I know, whatever I do isn't going to be the 100% solution. But I would like to do something that conceals it and looks nice as well.


----------



## joecaption (Nov 30, 2011)

Unless that whole thing is redone so the stringer is held off the wall with a 2 X 4 behind it to space it out for a skirt and the rock to go behind it I see no pretty way to fix that mess.
Someone else may come up with an idea.


----------



## BigJim (Sep 2, 2008)

It is hard to tell from the pictures could you make a couple of shots of the stairs over all?
If you want to install a skirt board here is a link that will show you an easy way to do it.
http://www.diychatroom.com/f14/stairway-skirt-board-template-easy-42845/


----------



## chrisBC (Dec 28, 2010)

Skirting boards

Or maybe even some quarter round would do the trick, not sure if i've ever seen that done with carpet, but might work..


----------



## Mills314 (Mar 21, 2011)

Your basically saying, create a 90 degree on the riser, and taking it out the tread as well and finishing it off with a bevel?


----------



## chrisBC (Dec 28, 2010)

For quarter round? Yes, I think I am thinking the same thing.. depends on what you have for a nosing..
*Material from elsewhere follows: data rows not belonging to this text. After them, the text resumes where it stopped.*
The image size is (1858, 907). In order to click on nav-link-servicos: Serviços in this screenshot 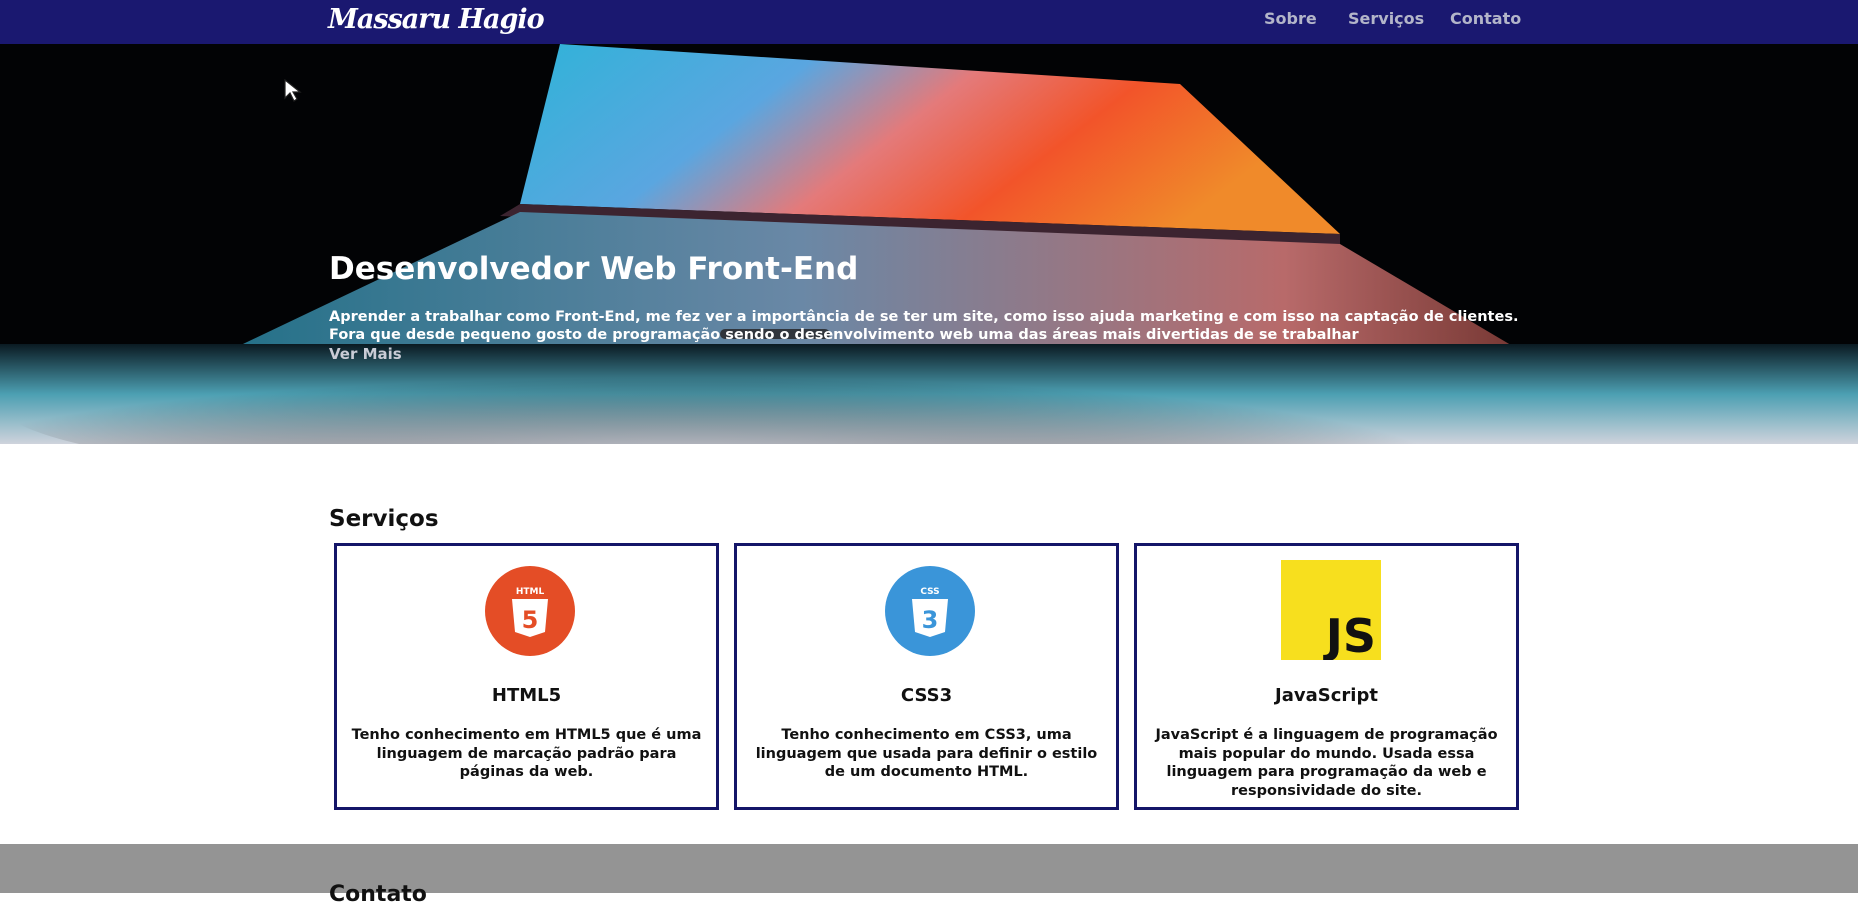, I will do `click(1386, 19)`.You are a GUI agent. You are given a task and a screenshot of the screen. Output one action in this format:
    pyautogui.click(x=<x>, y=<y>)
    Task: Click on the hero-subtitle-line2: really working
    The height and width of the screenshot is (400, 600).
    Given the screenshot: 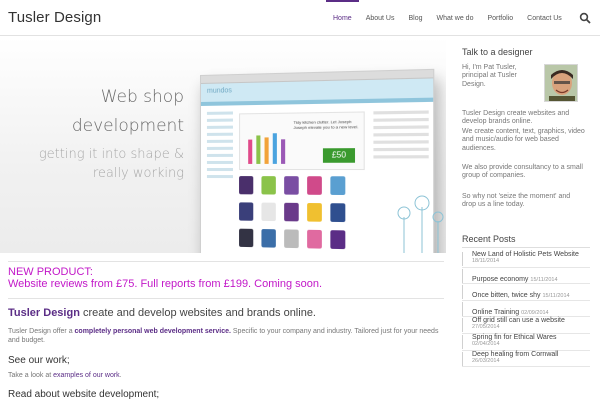 What is the action you would take?
    pyautogui.click(x=138, y=174)
    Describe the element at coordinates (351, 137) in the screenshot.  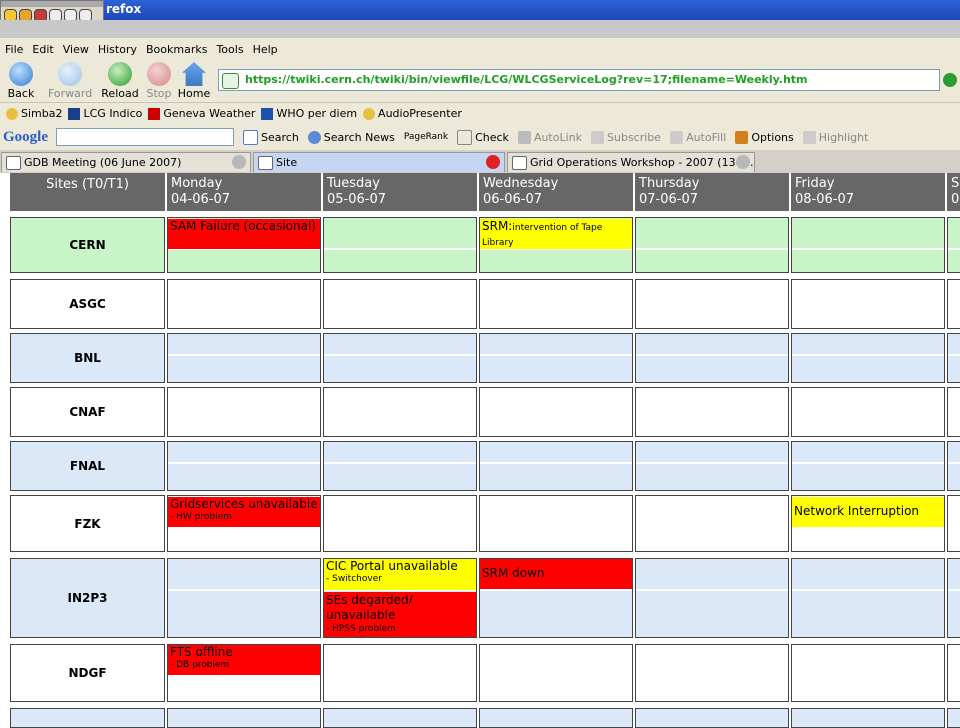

I would just try a few pieces and see what works and looks the best.


----------



## mae-ling (Dec 9, 2011)

Picture a little further away would be good if possible.
If it s as I think then what I have done is use some flat moulding. 1.5" and 1/2" thick and put it on the wall cutting all the angles and all the pieces, a little tedious but it looked good when done.


----------



## Mills314 (Mar 21, 2011)

I'm willing to put in the tedious work as I have no choice. Do you have an example of the molding and a picture of the finished product by chance?
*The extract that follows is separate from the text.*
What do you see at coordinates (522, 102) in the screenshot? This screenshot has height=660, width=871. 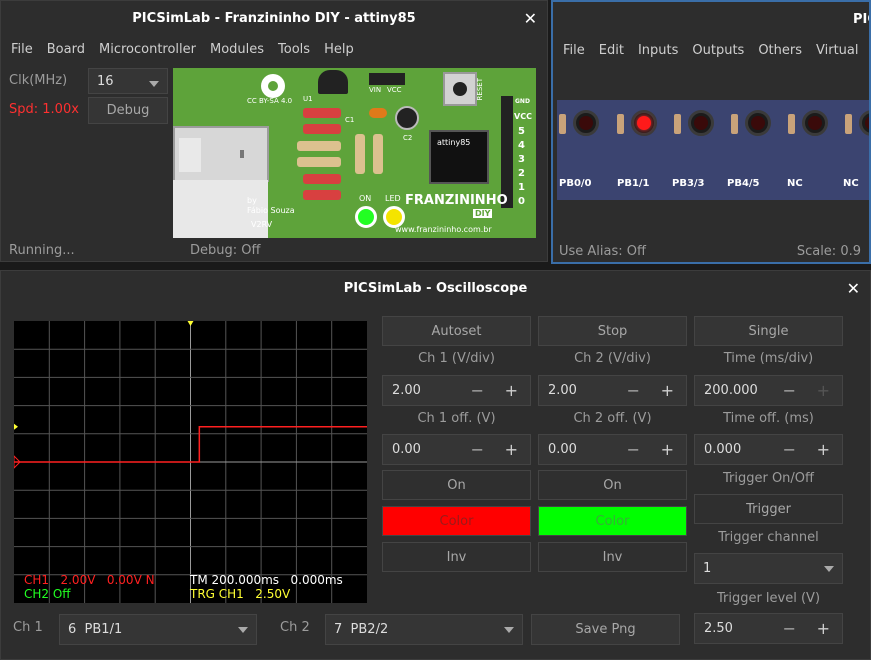 I see `pin-label-gnd: GND` at bounding box center [522, 102].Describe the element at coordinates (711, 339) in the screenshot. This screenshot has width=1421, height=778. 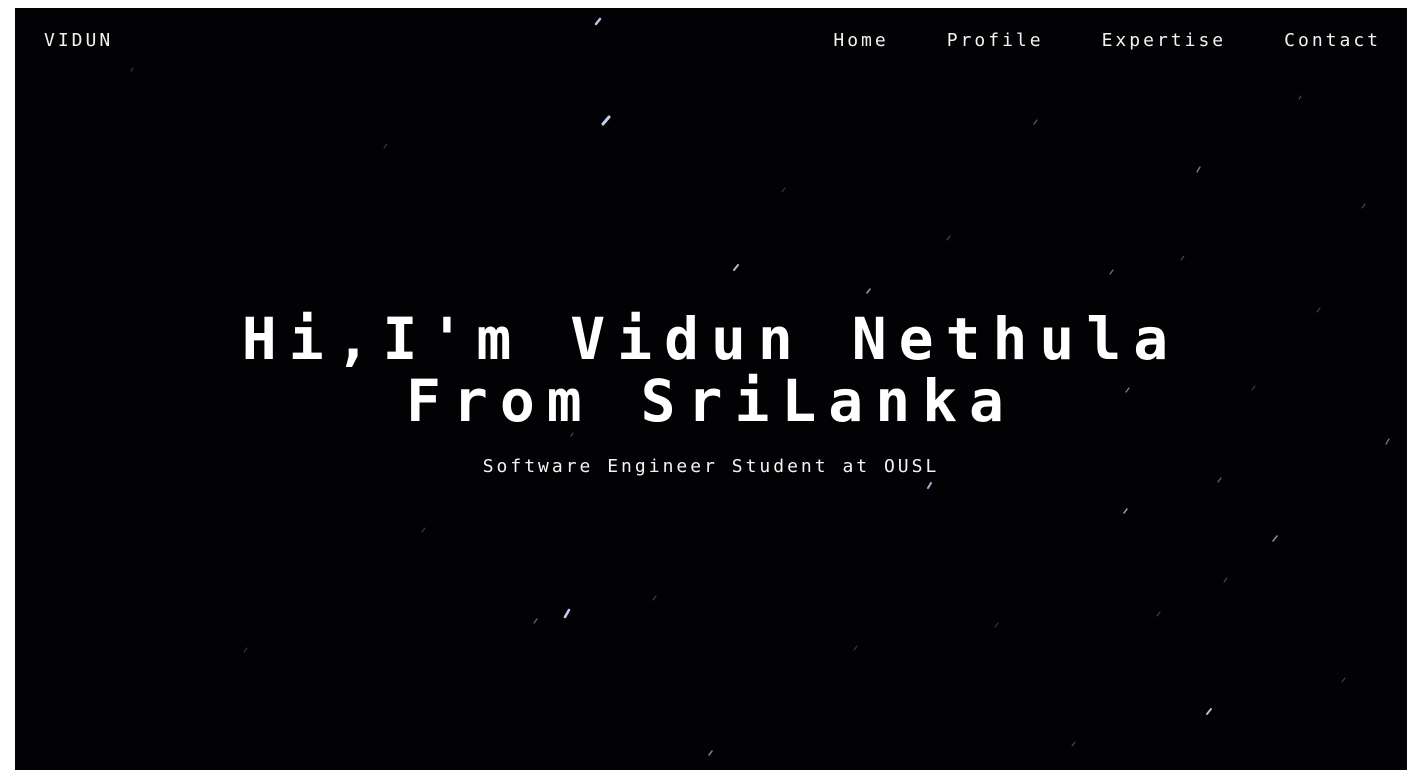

Just to clarify, your talking about putting the molding between the riser and drywall, then cutting at a 45 degree angle and taking it straight out between the tread and the drywall? Almost like an L on each side if each step?


----------



## mae-ling (Dec 9, 2011)

Not my work but similar to what I did. And everything will not be 45degree cuts! It looks like you could use smaller moulding. Do your treads have a nosing?


----------



## Mills314 (Mar 21, 2011)

Just a standard rounded nosing, maybe 3/4 of an inch. I'm guessing just notching that out on each step?


----------



## mae-ling (Dec 9, 2011)

Yep, notch the verticle trim piece.


----------



## Mills314 (Mar 21, 2011)

mae-ling said:


> Yep, notch the verticle trim piece.


Thanks. I have some additional work to do on the stairs in regards to some molding and trim first. I will knock that out, then look into this at a later date once everything else is done.

The problem will be that I have a long trim cluster running horizontally to the stairs to cover up the fact that the builder screwed up the framing on the basement and 1st floor. (basically, there is a 1 inch difference between the basement wall, and 1st floor wall in the stairwell. 

Nice.


----------